Writer Jim Kreig spoke of the influence of the Sherlock Holmes stories, both as written by Arthur Conan Doyle, and as written by others: "I grew up as a Holmes fan and my dad read it to me, and I read it to my kids. But I didn't want to get any of it wrong and I didn't want to leave any Sherlockian stone unturned. I made the Baker Street Irregulars into Robins. I tried to do as much as I could... ...There's actually a considerable amount of British literature that are about Sherlock Holmes versus Jack the Ripper... ...There are about 15 books. I maybe read five of them." He noted the 1965 film A Study in Terror as a favorite of his. Timm, Krieg, and director Sam Liu had discussed including the Sherlock Holmes character in the film adaptation, but eventually opted to pay homage to that character with references to aspects of the Holmes canon.
Julian Romano at MovieWeb gave the film a positive review, going so far as to say it "ranks among the best of the DC Animated Universe". He says the film surpasses Batman: The Killing Joke, doing a better job of adapting the source material, praising screenwriter Jim Krieg and director Sam Liu, for their intelligent approach. He notes the R rating, and acknowledges that although the film is not suitable for younger audiences and features violence and coarse language it is not gratuitous.

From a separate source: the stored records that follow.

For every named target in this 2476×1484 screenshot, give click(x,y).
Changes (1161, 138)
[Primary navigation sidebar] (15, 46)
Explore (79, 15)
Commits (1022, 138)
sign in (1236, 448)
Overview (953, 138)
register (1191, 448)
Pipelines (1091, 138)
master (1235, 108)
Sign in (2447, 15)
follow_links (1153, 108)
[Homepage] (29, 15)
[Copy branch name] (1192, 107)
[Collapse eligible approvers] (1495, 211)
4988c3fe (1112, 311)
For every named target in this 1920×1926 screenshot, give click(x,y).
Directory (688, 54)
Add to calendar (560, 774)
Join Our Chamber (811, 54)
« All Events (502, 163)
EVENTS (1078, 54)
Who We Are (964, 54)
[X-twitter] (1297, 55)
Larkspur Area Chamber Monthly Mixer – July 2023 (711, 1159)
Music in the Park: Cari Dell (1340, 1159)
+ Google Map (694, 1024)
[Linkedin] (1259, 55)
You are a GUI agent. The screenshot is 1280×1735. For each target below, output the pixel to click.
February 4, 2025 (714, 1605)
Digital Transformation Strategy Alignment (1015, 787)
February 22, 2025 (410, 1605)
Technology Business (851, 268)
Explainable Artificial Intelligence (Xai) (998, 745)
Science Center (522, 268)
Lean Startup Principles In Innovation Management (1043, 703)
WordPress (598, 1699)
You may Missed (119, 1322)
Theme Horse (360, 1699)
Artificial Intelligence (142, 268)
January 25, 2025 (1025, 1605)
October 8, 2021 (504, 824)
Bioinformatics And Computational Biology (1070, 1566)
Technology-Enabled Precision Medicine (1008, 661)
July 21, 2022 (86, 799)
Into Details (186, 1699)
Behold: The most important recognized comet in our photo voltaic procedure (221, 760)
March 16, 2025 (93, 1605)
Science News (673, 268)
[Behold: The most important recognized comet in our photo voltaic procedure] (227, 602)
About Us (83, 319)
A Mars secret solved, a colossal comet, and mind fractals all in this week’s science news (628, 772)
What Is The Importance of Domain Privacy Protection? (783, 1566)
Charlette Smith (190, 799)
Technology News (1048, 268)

Will Romine at Bleeding Cool gave the film 9/10.
Kayti Burt at Den of Geek gave the film 2.5/5, praising the voice cast, and describing it as "an R-rated whodunnit horror with a twist..." and that "[i]t's not as clever as it thinks it is, but it's clever enough."
The film earned $795,848 from DVD sales and $2,673,303 from Blu-ray sales, bringing its total North American domestic home video earnings to $3,469,151.